Он бросил окурок в урну, сел за руль, повернул ключ зажигания, включил фары. Выехал за территорию больницы. Проехал по проспекту, завернул на какую-то улочку, остановился. Открыл окно. Страх не проходил.

Скоро ноябрь. Вот уже и ночи холодные. В Москве такого нет — а здесь, за пятьдесят километров от МКАДа, лужи в конце октября покрываются льдом. Сергей почему-то усмехнулся: хорошо, что хоть резину поменяли вовремя.

Он снова закурил. Запиликала телефонная трубка.

Аля, конечно, не спит. Психует. Сергей дождался, когда трубка смолкнет, и вырубил связь.

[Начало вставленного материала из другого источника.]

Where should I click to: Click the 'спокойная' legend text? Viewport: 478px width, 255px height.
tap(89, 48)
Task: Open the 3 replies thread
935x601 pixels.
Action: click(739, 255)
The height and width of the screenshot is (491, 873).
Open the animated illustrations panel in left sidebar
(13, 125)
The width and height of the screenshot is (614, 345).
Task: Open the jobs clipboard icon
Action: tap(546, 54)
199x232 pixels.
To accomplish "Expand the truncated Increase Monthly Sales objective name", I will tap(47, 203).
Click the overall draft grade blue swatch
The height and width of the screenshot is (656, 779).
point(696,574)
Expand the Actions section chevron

Он и так уже сегодня сделал для Али всё, что мог, но то, чего он не мог — было невыносимо, немыслимо. Нельзя сейчас разговаривать ни о чём. Он прекрасно понимал, что есть жена, есть Машка — их общая дочь, и есть он, готовый сделать для них такие вещи, которые он никогда бы не сделал ради себя самого. Но сейчас он не мог ни видеть Алю, ни слышать.

Он сидел и смотрел на неподвижные, ещё не голые деревья, на освещённый фонарным светом закрытый киоск, на цветные горящие буквы вывесок. Ночь уходила, светлела, и вместе с ней кончалось что-то важное, основное, то, без чего раньше он не мыслил самого себя. И это никак нельзя было удержать.

Петров и Вологодин

Петров ненавидел Вологодина глубоко и бесповоротно. И чем дольше Петров и Вологодин дружили, тем сильнее была ненависть. А дружили они уже почти тридцать лет.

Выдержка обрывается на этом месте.